Current millenials seem determined to tear down and destroy everything and everywhere they go, ruin soon follows. Jordan Peterson is able to articulate what most of us want to but can't find the words or courage to say. The far left are a danger to society, the root of the most resurgent racism I've seen in the modern day and don't seem to be stopping. I'm glad gamergate happened to throw most of them out, although it wasn't entirely successful (there are still games and reviewers who view games thru the lens of race, gender and the rest.)

So while I believe in equality for all and am against discrimination, because I believe all women short-lists, equity, diversity hiring and positive discrimination are sexist and racist, I get to be called misogynist and racist. We need more people like Peterson able to speak clearly and intelligently and hope to reach the deluded feminist/SJW types who get offended at everything and shut down any dissenting opinion. Freedom of speech is the highest value and they're stepping on it in order to promote divisiveness, hatred, misery and worse. Anything that helps show these leftist bastards how wrong they are and how bad their ideology is is a good thing and as such, Peterson is a champion.

Well said! Very well said! You managed to articulate my own jumbled thoughts into something a lot more coherent.
I'm also left of center, but have found more in common with the alternative right (not the traditional right) as the left kept on accelerating towards absurd extremism. Alt-right managed to separate themselves and starting to lay the foundation for a new political platform, until the ctrl-left intervened with their usual cries of "sexist! racist! xxxxPhobe!" to muddle the waters and tar the movement.

Vendor-Lazarus:
...until the ctrl-left intervened with their usual cries of "sexist! racist! xxxxPhobe!" to muddle the waters and tar the movement.

Sure. Because the fact the term "alt-right" was initially adopted by white nationalists like Richard Spencer over 5 years ago to refer to themselves required muddying by anyone at all. You guys were late to the party, pal, and you should have checked who was hosting it before you turned up.

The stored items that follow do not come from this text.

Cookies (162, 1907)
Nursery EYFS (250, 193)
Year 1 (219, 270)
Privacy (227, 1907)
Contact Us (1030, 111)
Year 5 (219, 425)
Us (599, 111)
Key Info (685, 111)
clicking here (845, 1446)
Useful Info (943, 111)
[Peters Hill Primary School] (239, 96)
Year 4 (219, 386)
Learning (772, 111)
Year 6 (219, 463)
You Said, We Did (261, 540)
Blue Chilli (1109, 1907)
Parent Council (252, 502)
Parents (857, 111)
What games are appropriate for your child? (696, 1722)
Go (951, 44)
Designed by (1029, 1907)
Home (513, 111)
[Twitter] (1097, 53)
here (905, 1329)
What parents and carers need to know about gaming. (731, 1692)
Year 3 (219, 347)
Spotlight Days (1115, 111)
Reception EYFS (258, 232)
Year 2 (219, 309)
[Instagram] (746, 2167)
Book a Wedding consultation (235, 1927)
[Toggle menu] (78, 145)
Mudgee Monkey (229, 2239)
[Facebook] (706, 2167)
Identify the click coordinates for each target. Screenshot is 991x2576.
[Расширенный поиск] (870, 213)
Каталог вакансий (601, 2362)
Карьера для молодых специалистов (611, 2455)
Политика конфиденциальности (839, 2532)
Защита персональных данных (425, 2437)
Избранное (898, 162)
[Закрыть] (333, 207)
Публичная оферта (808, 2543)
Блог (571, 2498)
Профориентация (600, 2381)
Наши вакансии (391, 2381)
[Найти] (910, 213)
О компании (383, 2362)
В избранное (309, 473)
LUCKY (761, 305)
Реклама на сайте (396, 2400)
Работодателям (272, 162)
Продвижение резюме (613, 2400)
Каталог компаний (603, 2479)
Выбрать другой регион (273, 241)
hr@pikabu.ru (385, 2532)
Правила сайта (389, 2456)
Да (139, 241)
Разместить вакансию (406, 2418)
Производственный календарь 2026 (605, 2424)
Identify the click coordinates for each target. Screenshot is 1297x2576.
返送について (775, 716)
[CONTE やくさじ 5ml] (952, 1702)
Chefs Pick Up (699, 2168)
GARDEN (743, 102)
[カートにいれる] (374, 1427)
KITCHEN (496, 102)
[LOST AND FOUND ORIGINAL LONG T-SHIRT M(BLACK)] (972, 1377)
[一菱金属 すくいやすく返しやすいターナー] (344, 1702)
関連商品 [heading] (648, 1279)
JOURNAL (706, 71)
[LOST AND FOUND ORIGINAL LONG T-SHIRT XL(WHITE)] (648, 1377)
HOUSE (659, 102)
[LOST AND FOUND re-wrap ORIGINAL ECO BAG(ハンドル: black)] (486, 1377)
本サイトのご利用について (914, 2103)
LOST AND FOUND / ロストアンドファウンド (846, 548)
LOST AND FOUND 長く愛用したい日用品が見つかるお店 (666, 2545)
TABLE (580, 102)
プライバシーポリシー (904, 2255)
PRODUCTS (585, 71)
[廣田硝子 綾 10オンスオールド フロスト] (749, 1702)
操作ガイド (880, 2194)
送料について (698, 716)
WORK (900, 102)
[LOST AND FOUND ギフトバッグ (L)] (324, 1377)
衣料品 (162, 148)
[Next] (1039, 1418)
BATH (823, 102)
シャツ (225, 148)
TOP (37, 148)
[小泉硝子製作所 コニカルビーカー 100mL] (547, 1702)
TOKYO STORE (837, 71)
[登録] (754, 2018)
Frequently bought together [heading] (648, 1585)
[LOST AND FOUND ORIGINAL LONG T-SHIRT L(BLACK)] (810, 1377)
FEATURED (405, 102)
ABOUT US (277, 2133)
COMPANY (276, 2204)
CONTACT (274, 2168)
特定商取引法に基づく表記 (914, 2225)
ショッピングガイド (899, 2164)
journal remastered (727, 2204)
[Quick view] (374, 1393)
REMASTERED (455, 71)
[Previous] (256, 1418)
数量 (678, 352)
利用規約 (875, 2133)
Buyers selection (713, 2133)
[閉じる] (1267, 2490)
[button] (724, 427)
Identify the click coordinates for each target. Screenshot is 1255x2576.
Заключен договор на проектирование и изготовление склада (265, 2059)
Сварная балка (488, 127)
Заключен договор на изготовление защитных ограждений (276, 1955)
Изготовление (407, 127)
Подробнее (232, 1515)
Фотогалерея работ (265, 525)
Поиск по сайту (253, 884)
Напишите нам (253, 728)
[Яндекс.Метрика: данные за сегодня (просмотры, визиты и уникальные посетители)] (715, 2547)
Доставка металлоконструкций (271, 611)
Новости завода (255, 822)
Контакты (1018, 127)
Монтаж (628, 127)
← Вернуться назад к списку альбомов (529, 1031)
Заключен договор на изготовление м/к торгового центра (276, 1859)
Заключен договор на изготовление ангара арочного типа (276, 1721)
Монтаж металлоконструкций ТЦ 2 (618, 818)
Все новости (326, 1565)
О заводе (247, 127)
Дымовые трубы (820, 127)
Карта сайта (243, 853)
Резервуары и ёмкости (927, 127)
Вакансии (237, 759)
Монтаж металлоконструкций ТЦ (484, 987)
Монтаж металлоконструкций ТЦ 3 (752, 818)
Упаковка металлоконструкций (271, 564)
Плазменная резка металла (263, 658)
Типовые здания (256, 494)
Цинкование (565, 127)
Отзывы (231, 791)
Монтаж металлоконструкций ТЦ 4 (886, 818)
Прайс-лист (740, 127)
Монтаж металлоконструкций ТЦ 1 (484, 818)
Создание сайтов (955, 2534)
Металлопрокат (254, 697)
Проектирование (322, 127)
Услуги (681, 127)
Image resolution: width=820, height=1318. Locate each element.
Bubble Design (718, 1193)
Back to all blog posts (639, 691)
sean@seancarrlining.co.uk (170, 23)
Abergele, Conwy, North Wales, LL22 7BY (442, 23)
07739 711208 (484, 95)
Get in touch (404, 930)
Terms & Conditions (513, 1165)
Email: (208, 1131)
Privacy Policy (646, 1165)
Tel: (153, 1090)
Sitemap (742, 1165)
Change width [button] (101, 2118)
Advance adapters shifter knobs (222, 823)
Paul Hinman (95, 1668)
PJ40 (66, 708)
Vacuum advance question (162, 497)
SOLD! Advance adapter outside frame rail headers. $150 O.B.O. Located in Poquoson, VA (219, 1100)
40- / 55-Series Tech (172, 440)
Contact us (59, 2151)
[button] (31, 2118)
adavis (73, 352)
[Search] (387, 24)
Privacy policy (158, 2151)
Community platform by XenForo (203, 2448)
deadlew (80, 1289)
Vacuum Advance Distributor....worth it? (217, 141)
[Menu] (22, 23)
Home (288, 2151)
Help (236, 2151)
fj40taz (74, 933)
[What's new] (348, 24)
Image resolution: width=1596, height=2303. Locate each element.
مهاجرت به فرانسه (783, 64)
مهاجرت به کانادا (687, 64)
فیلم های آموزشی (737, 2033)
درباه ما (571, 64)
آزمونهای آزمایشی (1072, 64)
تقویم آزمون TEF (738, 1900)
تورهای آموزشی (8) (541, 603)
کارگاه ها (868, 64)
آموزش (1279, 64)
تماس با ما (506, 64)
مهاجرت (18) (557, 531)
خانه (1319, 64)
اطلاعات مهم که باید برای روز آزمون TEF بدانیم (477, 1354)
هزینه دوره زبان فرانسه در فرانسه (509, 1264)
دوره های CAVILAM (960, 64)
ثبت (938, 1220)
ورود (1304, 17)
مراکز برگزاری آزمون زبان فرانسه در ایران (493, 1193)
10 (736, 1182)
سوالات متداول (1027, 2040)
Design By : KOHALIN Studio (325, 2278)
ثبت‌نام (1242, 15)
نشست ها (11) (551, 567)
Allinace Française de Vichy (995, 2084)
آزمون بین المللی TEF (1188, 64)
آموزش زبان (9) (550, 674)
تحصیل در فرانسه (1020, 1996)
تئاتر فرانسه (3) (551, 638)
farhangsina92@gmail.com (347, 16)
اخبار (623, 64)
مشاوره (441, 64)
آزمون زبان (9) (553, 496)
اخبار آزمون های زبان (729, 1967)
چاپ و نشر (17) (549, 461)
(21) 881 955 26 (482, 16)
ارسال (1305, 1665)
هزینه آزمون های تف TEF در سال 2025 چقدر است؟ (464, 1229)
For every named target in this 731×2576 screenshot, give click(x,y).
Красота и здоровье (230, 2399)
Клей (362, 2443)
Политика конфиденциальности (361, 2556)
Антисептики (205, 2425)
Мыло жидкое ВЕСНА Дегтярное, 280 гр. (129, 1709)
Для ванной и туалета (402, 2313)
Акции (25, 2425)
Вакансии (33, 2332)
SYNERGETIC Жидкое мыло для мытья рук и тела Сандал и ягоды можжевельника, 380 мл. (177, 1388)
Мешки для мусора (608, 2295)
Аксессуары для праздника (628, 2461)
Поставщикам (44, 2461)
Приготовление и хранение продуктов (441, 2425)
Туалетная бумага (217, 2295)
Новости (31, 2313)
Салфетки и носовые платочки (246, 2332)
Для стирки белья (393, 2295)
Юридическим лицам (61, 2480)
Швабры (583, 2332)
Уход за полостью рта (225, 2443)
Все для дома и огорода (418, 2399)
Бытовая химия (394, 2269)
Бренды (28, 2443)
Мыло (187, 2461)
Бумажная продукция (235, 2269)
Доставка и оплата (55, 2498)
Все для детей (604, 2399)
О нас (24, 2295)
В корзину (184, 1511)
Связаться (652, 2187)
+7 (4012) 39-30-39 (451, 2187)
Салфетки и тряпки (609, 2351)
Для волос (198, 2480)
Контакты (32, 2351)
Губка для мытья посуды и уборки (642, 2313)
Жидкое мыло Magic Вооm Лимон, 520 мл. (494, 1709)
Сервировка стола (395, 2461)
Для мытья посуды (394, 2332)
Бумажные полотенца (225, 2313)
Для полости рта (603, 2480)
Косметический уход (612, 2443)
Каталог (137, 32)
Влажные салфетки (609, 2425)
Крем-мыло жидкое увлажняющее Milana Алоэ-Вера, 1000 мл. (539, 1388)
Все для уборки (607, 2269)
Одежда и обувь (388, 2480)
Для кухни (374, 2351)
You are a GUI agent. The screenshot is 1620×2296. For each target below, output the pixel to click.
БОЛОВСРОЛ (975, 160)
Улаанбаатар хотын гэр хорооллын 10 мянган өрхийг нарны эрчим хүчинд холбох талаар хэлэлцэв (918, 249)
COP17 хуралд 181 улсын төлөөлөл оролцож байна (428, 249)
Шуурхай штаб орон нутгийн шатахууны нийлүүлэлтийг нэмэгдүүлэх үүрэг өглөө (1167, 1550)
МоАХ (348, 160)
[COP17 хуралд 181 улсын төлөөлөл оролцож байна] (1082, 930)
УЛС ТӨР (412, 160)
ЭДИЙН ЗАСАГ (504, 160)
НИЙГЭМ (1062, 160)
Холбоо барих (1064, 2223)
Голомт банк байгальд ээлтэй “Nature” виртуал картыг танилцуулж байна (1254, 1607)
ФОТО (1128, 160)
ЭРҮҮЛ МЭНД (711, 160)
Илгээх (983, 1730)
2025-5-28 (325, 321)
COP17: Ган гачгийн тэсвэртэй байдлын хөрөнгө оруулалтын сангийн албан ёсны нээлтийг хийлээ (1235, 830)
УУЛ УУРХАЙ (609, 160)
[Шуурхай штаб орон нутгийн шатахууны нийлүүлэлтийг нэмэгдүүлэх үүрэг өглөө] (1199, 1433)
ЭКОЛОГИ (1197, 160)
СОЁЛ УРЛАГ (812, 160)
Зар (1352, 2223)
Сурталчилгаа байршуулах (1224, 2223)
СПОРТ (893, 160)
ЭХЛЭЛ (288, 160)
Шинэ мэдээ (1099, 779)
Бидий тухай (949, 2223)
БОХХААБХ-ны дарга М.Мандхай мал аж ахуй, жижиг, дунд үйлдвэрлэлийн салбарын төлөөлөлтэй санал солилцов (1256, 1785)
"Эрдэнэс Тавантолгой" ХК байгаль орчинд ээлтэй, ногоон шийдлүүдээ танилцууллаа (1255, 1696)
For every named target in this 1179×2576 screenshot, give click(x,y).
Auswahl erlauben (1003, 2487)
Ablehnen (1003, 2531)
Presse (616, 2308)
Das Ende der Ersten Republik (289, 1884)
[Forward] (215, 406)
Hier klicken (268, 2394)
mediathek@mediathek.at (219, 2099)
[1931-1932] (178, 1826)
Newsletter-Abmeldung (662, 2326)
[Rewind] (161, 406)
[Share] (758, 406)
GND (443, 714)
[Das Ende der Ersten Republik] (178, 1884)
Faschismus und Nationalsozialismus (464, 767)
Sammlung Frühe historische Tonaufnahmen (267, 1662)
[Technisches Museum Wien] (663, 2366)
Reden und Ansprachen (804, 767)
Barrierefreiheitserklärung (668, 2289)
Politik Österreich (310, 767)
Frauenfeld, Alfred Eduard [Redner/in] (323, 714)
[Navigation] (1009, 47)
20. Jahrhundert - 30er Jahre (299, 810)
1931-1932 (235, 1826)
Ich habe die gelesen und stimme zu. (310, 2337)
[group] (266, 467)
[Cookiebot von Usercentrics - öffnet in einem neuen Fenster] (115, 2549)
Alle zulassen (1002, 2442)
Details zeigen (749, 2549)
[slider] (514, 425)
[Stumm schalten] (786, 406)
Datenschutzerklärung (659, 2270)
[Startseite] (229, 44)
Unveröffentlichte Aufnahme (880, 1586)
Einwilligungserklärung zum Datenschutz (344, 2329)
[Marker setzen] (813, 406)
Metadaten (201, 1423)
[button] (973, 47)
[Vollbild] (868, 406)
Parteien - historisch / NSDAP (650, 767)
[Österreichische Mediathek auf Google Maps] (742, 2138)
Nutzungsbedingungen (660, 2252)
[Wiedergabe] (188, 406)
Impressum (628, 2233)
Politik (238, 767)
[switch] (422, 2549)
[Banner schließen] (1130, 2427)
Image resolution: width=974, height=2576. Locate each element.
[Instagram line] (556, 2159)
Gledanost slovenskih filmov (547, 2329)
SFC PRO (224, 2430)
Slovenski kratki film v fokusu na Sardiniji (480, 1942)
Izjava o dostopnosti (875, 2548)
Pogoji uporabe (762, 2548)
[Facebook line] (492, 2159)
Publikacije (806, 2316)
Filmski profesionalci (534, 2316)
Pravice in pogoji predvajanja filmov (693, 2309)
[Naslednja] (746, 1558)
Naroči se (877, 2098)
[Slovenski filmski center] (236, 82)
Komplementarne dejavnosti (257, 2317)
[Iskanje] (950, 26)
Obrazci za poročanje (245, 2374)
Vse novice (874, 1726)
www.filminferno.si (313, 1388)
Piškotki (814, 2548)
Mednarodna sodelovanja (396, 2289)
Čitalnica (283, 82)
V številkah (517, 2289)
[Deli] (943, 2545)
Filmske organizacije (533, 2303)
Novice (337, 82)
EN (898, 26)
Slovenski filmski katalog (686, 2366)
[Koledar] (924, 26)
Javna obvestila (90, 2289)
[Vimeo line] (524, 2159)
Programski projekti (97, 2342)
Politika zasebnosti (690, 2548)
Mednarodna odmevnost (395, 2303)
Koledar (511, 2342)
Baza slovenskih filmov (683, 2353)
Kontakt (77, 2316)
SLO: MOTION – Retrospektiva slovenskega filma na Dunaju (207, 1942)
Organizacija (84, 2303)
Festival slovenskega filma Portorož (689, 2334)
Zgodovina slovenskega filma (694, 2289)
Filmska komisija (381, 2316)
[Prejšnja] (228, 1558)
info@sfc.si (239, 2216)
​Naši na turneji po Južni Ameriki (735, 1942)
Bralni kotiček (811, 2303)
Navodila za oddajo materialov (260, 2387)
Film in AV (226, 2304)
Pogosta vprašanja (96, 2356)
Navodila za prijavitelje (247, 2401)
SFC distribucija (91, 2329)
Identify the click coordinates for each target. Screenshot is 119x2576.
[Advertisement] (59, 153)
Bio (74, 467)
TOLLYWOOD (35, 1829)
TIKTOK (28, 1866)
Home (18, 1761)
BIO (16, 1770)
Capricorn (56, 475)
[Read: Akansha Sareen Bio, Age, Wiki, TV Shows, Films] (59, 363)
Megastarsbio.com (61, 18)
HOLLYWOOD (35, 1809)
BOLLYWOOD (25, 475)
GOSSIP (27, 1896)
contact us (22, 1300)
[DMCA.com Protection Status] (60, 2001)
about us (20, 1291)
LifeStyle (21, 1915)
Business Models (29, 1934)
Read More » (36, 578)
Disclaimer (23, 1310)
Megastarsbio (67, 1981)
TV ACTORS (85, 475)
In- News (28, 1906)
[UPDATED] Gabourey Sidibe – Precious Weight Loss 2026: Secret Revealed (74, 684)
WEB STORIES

Nor does it require much muddying when so many of the not overtly white nationalist alt-right apologise and stick up for the activities of the overtly white nationalist alt-right. It's hardly convincing to pretend that it's unreasonable for anyone else to draw any inferences from that.

KingsGambit:
combat the SJW plague.

KingsGambit:
We need more people like Peterson able to speak clearly and intelligently and hope to reach the deluded feminist/SJW types who get offended at everything and shut down any dissenting opinion.

KingsGambit:
I'm glad gamergate happened to throw most of them out

KingsGambit:
We need more people like Peterson able to speak clearly and intelligently and hope to reach the deluded feminist/SJW types who get offended at everything and shut down any dissenting opinion.

KingsGambit:
throw most of them out

KingsGambit:
Freedom of speech is the highest value

KingsGambit:
I'm left of center politically

KingsGambit:
Anything that helps show these leftist bastards how wrong they are

Maybe you should clean your room, that might help.